Electric diesel: VW says the hybrid-TDI Golf will extend its diesel reach.

VW is keen on the diesel-electric Golf TDI Hybrid, but it's at least two years away

24 Apr 2008

VOLKSWAGEN Group Australia (VGA) desperately wants the Golf TDI Hybrid as part of its range here, where it says the diesel-electric Golf would fit neatly into its ‘diesel strategy’.

When asked when VGA may have such a hybrid on sale here, VGA managing director Jutta Dierks said: “I would love to say ‘tomorrow’.

“When I was in Geneva, I saw the Golf TDI Hybrid and I thought ‘I would love to have it [here]’.”

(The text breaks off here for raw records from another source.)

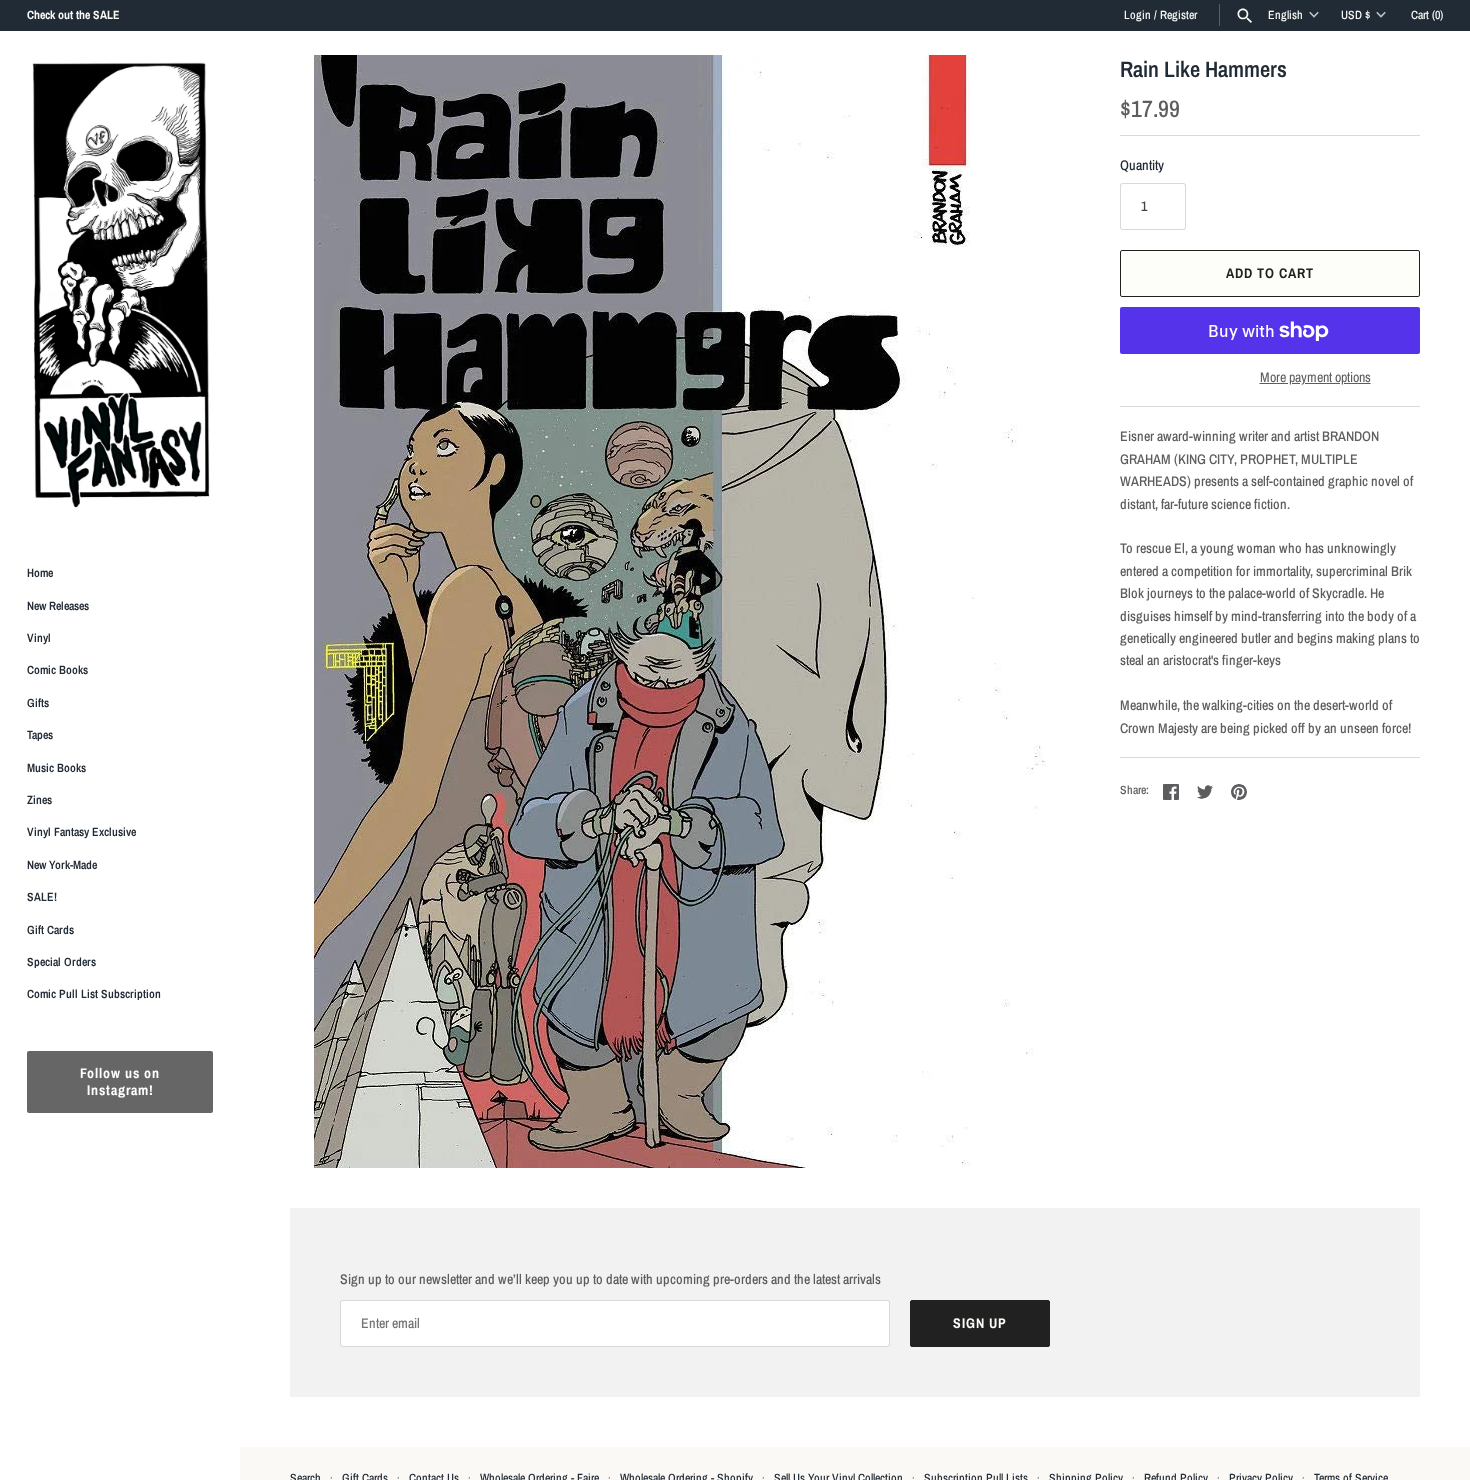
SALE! (42, 897)
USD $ (1355, 15)
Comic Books (57, 670)
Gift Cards (50, 930)
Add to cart (1270, 273)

3 center imageThe Golf TDI Hybrid, shown at the Geneva show in March as a concept car, is a parallel hybrid running a 1.2-litre three-cylinder turbo-diesel engine producing 100kW/180Nm, alongside a 20kW/140Nm electric motor and Volkswagen’s new seven-speed DSG transmission.

The concept car consumes 3.4L/100km and has tailpipe emissions of 89g/km. The electric motor, which can power the TDI Hybrid exclusively in urban running, replaces the diesel engine’s alternator and starter motor and can be charged via regenerative braking.

Volkswagen started heavily promoting its diesel cars three years ago, putting emphasis on the efficiency and torque of the diesel engine option, which is available in all model ranges.

That diesel strategy pursued by Mrs Dierks and her team at VGA has been very successful. Currently 40 per cent of VGA sales are diesel vehicles, and in particular models the mix is quite high.

“We have had times where 60 per cent of our model mix has been going into diesel for the Jetta,” says Ms Dierks. She believes the TDI Hybrid would dovetail nicely into the range.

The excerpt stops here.